Aion, crucially, is the god whose supplication of Zeus on mankind’s behalf leads to the birth of the ‘saviour’ Dionysus (7.9ff.), the scene on which the first section of this paper focuses. Aion’s account of destructive war and the short-lived nature of human existence (ταχυφθίμενος, 7.31 ὠκύμορος, 7.35) evokes the Homeric usage of αἰών, which denotes not eternal time but the life or lifetime of an individual, and all too often the life-span of notoriously short-lived or emblematically mortal heroes such as Patroclus, Sarpedon, Hector and Achilles (Il. 19.27; 5.685-6, 16.453; 9.415-6; 22.58, 24.725). For Nonnus and many of his contemporaries, by contrast, Aion may be seen to represent not a human lifetime or (like Chronos) linear time, but eternal, cyclical or seasonal time (cf. Gigli Piccardi 2003: 513-15; Miguélez-Cavero 2013: 353-4; on the changing connotations of αἰών see Keizer 2010). Aion’s intercession in the Dionysiaca draws attention to the ‘Iliadic’ sense of the brevity of human existence only to replace it with a new ‘Dionysiac’ driving force and cosmic scope, an endless, and endlessly renewable, temporal span governed by Aion, orientated towards Dionysus and encompassed in Nonnus’ gigantic epic, which brings about the seamless congruence of old and new.

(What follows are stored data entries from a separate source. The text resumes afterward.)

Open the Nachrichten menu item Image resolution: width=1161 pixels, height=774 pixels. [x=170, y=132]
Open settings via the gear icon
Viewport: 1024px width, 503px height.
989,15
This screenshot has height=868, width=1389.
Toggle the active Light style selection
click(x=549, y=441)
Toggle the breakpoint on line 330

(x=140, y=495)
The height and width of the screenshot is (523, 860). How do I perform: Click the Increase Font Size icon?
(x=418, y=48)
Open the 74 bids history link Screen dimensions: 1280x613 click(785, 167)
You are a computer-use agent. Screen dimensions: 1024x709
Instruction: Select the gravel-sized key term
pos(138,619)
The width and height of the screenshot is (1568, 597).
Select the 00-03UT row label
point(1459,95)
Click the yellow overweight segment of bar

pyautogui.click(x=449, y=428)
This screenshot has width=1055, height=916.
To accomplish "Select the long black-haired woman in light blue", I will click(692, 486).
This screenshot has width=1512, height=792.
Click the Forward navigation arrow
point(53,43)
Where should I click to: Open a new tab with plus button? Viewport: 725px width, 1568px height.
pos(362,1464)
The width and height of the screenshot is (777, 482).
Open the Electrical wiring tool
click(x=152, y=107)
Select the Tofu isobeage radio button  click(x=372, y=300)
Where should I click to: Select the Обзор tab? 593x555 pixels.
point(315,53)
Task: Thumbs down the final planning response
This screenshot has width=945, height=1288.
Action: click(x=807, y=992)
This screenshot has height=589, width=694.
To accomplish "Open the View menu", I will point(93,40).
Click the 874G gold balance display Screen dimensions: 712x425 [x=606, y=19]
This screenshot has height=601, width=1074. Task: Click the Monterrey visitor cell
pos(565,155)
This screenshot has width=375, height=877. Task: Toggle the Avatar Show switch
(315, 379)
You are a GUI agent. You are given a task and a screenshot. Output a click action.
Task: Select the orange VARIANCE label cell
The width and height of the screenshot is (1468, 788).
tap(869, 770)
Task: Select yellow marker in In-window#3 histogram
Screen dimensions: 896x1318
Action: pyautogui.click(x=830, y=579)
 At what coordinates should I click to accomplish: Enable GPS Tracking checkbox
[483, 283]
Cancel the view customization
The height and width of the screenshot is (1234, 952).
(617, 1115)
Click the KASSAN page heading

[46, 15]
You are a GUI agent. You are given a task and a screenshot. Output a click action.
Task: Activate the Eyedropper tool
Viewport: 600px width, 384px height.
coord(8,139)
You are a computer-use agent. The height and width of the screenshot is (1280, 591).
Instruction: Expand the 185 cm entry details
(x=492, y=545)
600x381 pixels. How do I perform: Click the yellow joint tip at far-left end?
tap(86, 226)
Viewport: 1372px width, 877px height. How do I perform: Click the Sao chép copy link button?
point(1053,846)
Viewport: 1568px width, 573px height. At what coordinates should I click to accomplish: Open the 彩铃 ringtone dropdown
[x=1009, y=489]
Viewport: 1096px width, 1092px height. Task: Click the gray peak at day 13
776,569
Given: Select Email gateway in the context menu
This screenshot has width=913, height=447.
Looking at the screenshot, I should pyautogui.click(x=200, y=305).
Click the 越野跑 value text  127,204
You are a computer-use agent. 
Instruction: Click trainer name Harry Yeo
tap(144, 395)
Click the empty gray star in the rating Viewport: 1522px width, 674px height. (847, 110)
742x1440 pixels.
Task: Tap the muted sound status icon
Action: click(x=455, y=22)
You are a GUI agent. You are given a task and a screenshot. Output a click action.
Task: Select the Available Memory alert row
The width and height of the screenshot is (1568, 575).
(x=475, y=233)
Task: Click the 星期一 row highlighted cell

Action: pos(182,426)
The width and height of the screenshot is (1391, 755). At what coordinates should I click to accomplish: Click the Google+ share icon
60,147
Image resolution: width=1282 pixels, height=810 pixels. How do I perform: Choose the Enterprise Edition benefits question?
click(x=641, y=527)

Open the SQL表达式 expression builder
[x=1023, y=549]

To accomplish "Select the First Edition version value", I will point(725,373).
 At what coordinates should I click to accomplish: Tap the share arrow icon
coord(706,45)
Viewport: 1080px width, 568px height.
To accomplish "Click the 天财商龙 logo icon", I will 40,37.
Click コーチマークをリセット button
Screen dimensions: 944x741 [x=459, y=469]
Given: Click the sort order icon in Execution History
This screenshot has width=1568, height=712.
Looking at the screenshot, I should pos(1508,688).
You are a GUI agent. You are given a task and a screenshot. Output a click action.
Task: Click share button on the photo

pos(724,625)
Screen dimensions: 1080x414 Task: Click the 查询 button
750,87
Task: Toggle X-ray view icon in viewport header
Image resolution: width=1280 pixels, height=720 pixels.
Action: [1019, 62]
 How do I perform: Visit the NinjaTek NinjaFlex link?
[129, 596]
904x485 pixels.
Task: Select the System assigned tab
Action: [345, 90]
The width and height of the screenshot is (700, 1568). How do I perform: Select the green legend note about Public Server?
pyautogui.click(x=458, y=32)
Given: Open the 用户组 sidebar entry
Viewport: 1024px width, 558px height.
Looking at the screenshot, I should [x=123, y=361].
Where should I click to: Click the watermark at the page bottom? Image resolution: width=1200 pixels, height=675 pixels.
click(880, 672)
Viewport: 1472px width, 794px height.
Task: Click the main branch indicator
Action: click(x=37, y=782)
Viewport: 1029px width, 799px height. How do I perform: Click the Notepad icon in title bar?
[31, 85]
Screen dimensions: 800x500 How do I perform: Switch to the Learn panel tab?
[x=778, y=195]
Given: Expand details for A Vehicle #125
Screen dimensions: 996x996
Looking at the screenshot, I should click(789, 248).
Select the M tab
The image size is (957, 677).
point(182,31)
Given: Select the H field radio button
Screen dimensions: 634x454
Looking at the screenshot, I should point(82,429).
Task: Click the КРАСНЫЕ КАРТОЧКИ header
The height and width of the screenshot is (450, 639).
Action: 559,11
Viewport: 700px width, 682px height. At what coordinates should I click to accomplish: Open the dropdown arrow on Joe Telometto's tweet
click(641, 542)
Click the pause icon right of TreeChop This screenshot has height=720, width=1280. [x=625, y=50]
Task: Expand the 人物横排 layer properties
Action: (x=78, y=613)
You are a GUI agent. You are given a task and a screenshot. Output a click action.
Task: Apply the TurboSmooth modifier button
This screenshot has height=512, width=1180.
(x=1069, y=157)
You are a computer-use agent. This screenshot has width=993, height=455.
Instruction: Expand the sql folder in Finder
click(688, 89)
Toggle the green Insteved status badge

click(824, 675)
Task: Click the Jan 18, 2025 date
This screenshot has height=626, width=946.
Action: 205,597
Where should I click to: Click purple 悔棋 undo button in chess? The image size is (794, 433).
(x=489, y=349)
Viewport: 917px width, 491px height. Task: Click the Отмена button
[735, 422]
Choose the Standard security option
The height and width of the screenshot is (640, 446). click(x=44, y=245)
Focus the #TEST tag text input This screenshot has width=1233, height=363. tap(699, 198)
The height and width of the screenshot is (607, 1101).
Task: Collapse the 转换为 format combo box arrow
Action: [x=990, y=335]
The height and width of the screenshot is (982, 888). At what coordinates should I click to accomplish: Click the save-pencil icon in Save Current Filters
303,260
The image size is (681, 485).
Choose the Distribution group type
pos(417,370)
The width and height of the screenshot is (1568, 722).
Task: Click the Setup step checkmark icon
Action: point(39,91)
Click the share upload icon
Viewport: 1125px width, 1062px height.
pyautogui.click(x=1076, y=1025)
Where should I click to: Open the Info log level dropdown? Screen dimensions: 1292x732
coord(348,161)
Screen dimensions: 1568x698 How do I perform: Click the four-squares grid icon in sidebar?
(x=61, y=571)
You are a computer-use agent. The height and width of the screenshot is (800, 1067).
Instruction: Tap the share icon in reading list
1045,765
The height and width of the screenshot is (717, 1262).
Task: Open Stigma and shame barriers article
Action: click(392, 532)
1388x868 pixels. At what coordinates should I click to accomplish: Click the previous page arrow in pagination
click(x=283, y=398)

Nonnus, it is argued, reframes this same Iliadic obsession with the foreshortened lifespan of the individual when, at the programmatic midpoint of his epic, he makes Aion the arbiter of the temporal relationship between Homeric and Nonnian poetic schemes and the pivotal point between old and new. Aion, we hear, has never before witnessed a conflict like this one, nor could the ‘subsequent’ Trojan War match the scope of the Indian War (25.23-8). In each case Nonnus’ evocation of Aion marks the universal force of his epic and the contrast between the events he narrates and those of Homer. Αἰὼν ποικιλόμορφος (7.23) – a figure, we are told, who conjoins youth and antiquity – acts as a foil not only for Dionysus but also for the Dionysiaca itself, a narrative that is simultaneously pre- and post-Homeric, and above all insistently ποικιλόμορφος in form.